Would I be content with the things that my interest and attention have been focusing on, not just in my outward expression but silently in my mind?
What would I wish I had done? What would I wish I had done more of? What would I wish I had stopped doing?
Are there any chances I'd wish I'd have taken? Chances on love? Chances on life? Things I've held off on saying to people because it would require making myself more vulnerable than I am comfortable?
Am I happy with who I've been spending my time with? Have they been making the experience of this life more fulfilling than it would be without them in it, or less? Are they the people I'd want with me in the end?
Has my political energy and attention been spent wisely? Have I been focusing on the most important issues I could choose to focus on, knowing that nuclear war could be right around the corner? Or have I been getting lost in vapid partisan bickering, sectarian infighting, or dopey culture war distractions?
Have I done everything I possibly can to prevent a nuclear exchange between the US power alliance and Russia and/or China? Could I have helped draw more public awareness to this supremely important issue?
Have I been doing my best to really be present in each moment, or is my attention mostly consumed by my churning mental monologue? Is there anything I can do to spend more time in the present instead of in my head?

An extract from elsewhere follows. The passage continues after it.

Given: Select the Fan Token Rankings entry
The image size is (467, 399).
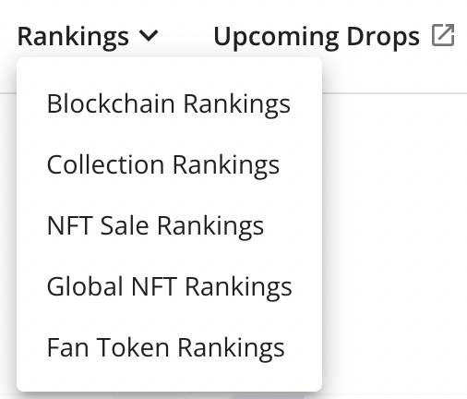Looking at the screenshot, I should pyautogui.click(x=165, y=347).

Am I really relishing my time here on this earth? Appreciating the thunderous beauty which surrounds me? Treasuring my encounters with my loved ones? Cherishing the sensory kiss of each moment? Adoring this world while it lasts? What intentions can I set for myself to help me really live this terrestrial life to its fullest?

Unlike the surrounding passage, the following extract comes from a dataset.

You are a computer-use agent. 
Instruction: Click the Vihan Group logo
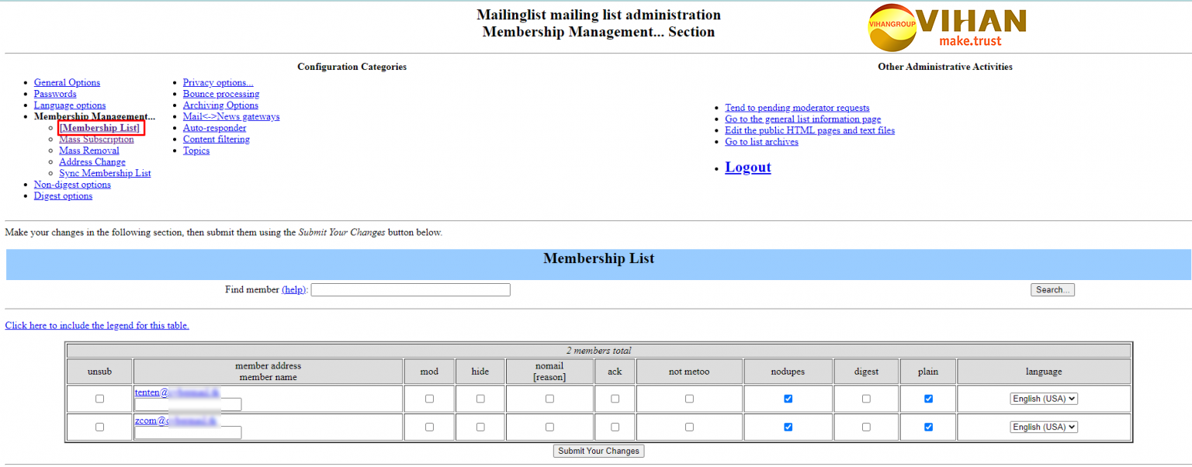(x=946, y=27)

Have I been living a life of truth and integrity? Have my behavior, speech and thinking aligned with what I know to be true? With what I believe to be valuable? With what I think of as an authentic human being?
Only you can answer these questions for yourself, but they do deserve answers. Whether this turns out to be the home stretch for humanity's run on this planet or not, these are good things to come to terms with and integrate into our way of living. Whether we all say goodbye together or whether we end up saying goodbye separately, eventually we've all got to say goodbye.